Continue the account of cracking the leaked LinkedIn password hashes with Hashcat, starting right after its final sentence.

### Text extract:
* * *
One issue becomes apparent: about half the file has had the first 5 characters zeroed out. This is discussed at ycombinator. Atom has released a version of his Hashcat password cracker to deal with this. John-the-Ripper apparently also has published a patch for this.
Special hashcat version released. Its able to crack the "masked" 3.5mil hashes in your 6.5mil hashlist, use -m 150 hashcat.net/files/hashcat-…
— hashcat (@hashcat) June 6, 2012
In the meanwhile, I'm going to split the file into two. To do this, I type "grep -v ^000000 combo_not.txt > linked.hashes". I'm running Windows, but I do this command in a Linux VM on the same machine. Unix command-line programs like "grep" are too darn useful.
The first thing hackers try is the "dictionary crack". Brute-force password cracking takes time, but quickly looking up passwords in a dictionary is very fast.
The most common dictionary to use is the "RockYou" dictionary. This was from a massive dump from a few years ago from a popular gaming site. Unlike LinkedIn, RockYou stored their passwords in the clear. Thus, it serves as a useful mega-dictionary to crack passwords with.
This took only a few seconds to run. Notice that it wasn't very successful, finding only 93 passwords. But we expected that. According to the discussion on YCombinator, the hacker had already run a dictionary crack, and marked those passwords with leading zeros.
So let's try the other file containing the corrupted hashes using the updated Hashcat feature on the other file, containing all the zeroed-out hashes. This is shown below:
As you can see, this straight dictionary lookup results in 688-thousand passwords being cracked, or about one fifth of all the zeroed hashes.
The reason for such a small hit rate is that the original hacker probably tried dictionary words plus mutations. So, I'm going to try that next. Instead of using mutations with the entire RockYou dictionary, I'm going to use smaller dictionaries, like the one that comes with Cain+Able, John the Ripper, common Facebook names, and English words. I'm going to use the "best64.rules" of common mutations that comes with Hashcat, though they are coming up with a better best64 list of mutations, I don't have that list handy at the moment to use.
* * *
### Extracted records:
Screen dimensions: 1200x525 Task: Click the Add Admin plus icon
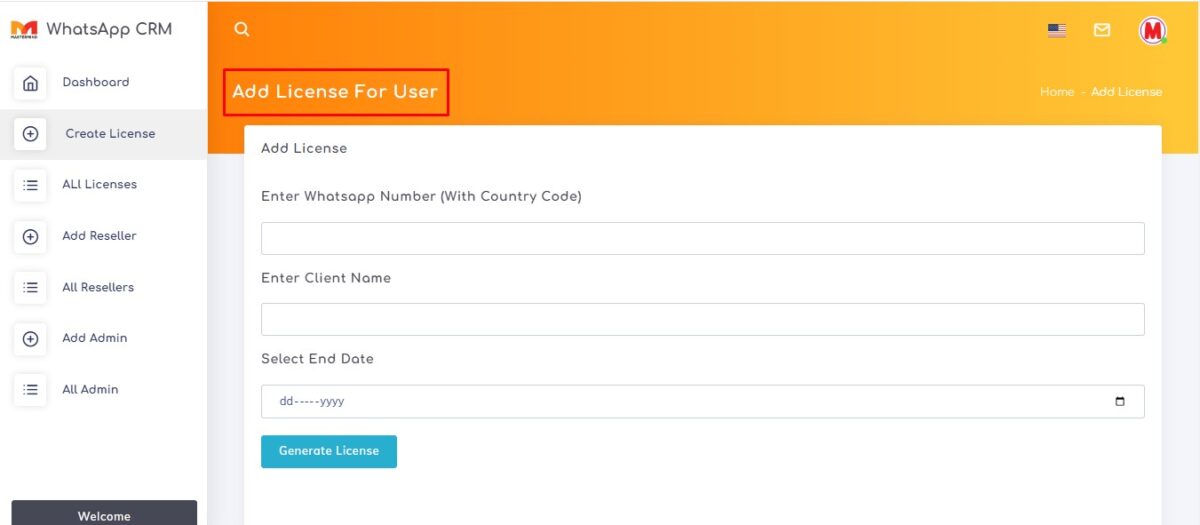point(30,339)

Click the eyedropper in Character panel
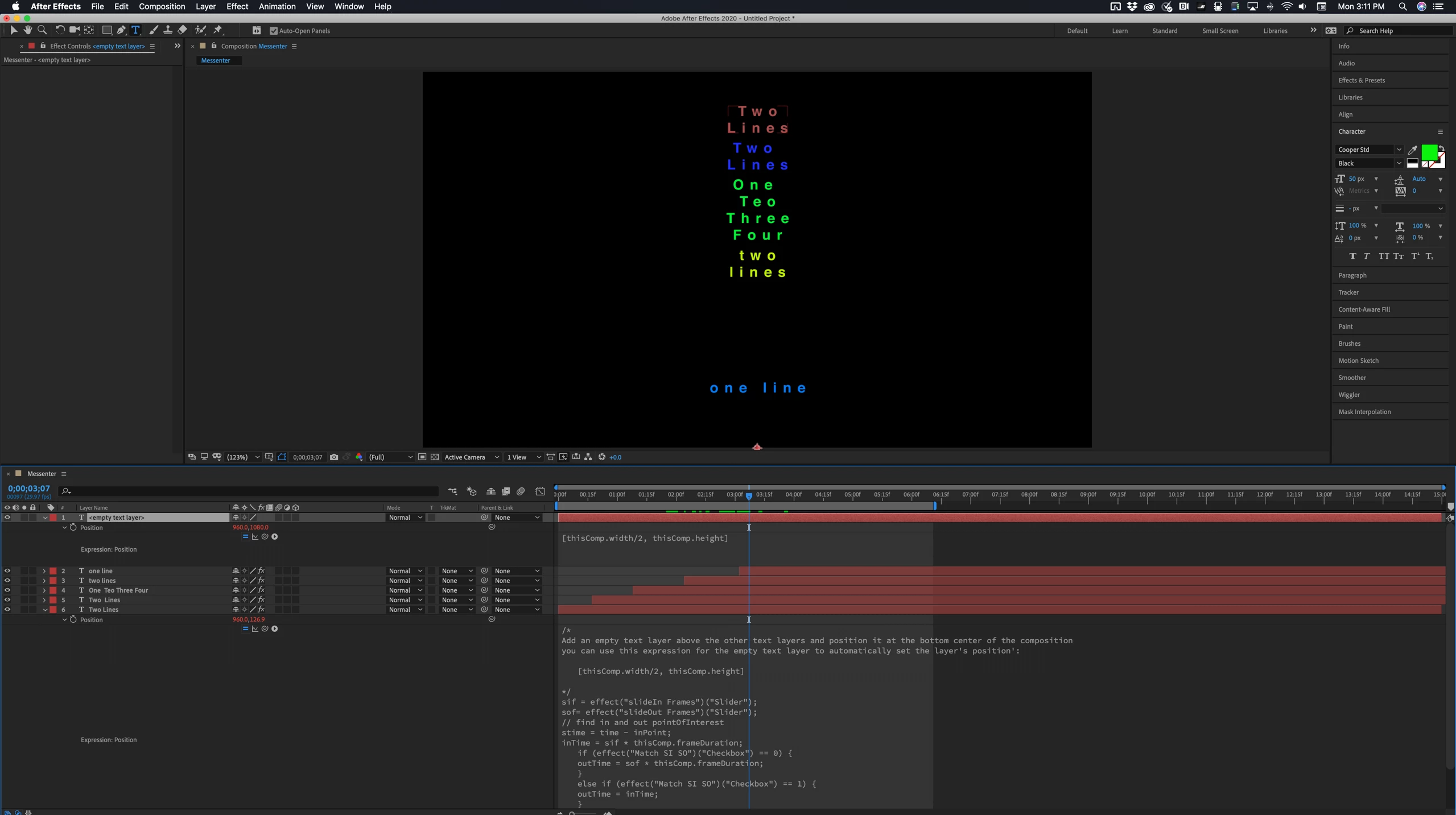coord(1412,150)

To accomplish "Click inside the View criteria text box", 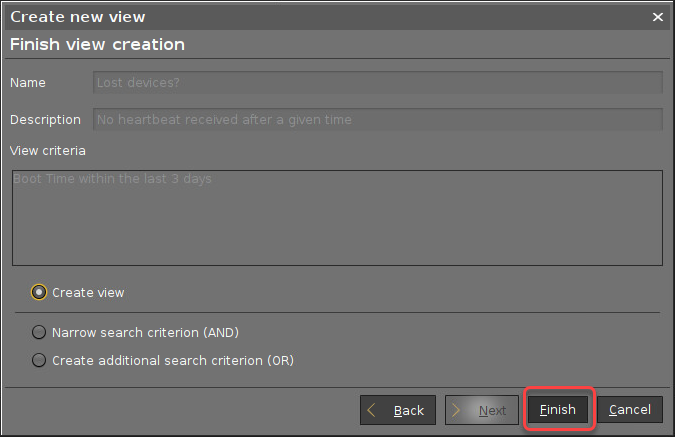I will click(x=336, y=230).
* * *
### Answer to this task:
[OOPS. I made a mistake and chose the wrong attack method, using "permutations" instead of "straight". This would run much faster if I turned this off. However, since it's already been running for a while, I'll just let it finish the job, and see if anything interesting comes out of it.]
Dictionary cracks are fine, but brute-force cracks are also useful. There is a limit to how fast you can do brute-force.
To brute force, I'm switching to "oclHashcat+" instead of normal "hashcat". This uses OpenCL acceleration on the GPU, and runs about 10 times faster, but it's more limited on the complexity of the mutation rules. For simple brute-force, it's very nice.
Let's start with 5 character passwords containing the full gamut of Upper/lower case, digits, and symbols/punctuation.
As you can see from the "Recovered:" line, it found zero passwords. Thus, this means that the original hacker already did this brute-force. That's reasonable, it only takes 16 seconds to run this.
Now let's try to brute-force 6 character passwords and see what results we get.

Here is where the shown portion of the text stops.